Menteri Sekretaris Negara, Prasetyo Hadi, menjelaskan bahwa pemerintah bersama Kementerian Keuangan dan Badan Gizi Nasional (BGN) masih melakukan perhitungan ulang untuk memperoleh kebutuhan anggaran yang lebih akurat.
Menurutnya, langkah yang dilakukan bukanlah pemangkasan anggaran, melainkan penyesuaian berdasarkan hasil evaluasi dan perbaikan tata kelola program. Pemerintah menargetkan proses penataan tersebut dapat diselesaikan dalam waktu sekitar satu bulan.
Untuk tahun 2026, anggaran MBG sebelumnya telah ditetapkan sebesar Rp268 triliun. Namun, setelah dilakukan pembenahan dan verifikasi di lapangan, pemerintah optimistis kebutuhan riil program dapat dihitung secara lebih tepat.
Selain aspek anggaran, pemerintah juga akan memperkuat pemerataan manfaat program, khususnya bagi masyarakat di wilayah tertinggal, terdepan, dan terluar (3T). Kelompok prioritas seperti ibu hamil, ibu menyusui, dan balita juga menjadi fokus peningkatan cakupan penerima manfaat dalam waktu dekat.

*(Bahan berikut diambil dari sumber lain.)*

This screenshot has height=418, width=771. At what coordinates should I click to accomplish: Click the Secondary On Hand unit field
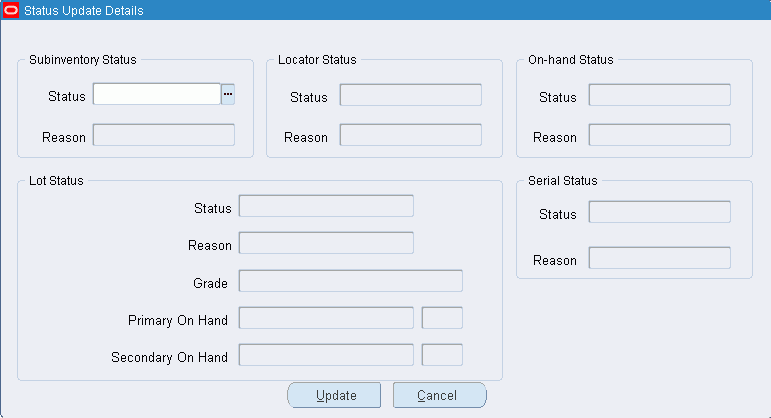442,355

Prasetyo menyebutkan bahwa evaluasi turut mencakup peninjauan kembali sekolah-sekolah penerima MBG. Penyaluran bantuan akan disesuaikan dengan tingkat kebutuhan dan prioritas yang telah ditetapkan dalam prosedur operasional program.
Sementara itu, Menteri Koordinator Bidang Pangan, Zulkifli Hasan, mengungkapkan adanya lonjakan jumlah Satuan Pelayanan Pemenuhan Gizi (SPPG) yang dinilai berpotensi menimbulkan pemborosan anggaran.
Awalnya, pemerintah merencanakan sekitar 21 ribu titik layanan. Namun dalam perkembangannya, jumlah tersebut meningkat menjadi 27.877 titik. Kenaikan ini diperkirakan dapat menambah beban anggaran hingga sekitar Rp12 triliun per tahun apabila tidak dilakukan penataan ulang.
Di wilayah 3T, jumlah titik layanan juga mengalami peningkatan signifikan. Dari target awal sekitar 2.000 titik, jumlahnya kini tercatat mencapai 8.617 titik. Kondisi tersebut mendorong pemerintah untuk melakukan evaluasi menyeluruh terhadap efektivitas dan kebutuhan layanan di lapangan.
Di sisi lain, Kepala Badan Gizi Nasional, Nanik S. Deyang, menegaskan bahwa berbagai langkah efisiensi sedang disiapkan tanpa mengurangi tujuan utama program, yakni memastikan asupan gizi bagi masyarakat penerima manfaat tetap terpenuhi.
Salah satu kebijakan yang langsung diterapkan adalah penghentian sementara pembukaan dapur dan titik layanan baru. Seluruh titik operasional yang telah terdaftar akan dievaluasi kembali untuk memastikan kapasitas pelayanan sesuai dengan jumlah penerima manfaat di masing-masing daerah.
Pemerintah berharap penataan ulang tersebut dapat meningkatkan efektivitas Program Makan Bergizi Gratis sekaligus menjaga keberlanjutan keuangan negara, sehingga manfaat program dapat dirasakan secara lebih merata oleh masyarakat yang benar-benar membutuhkan.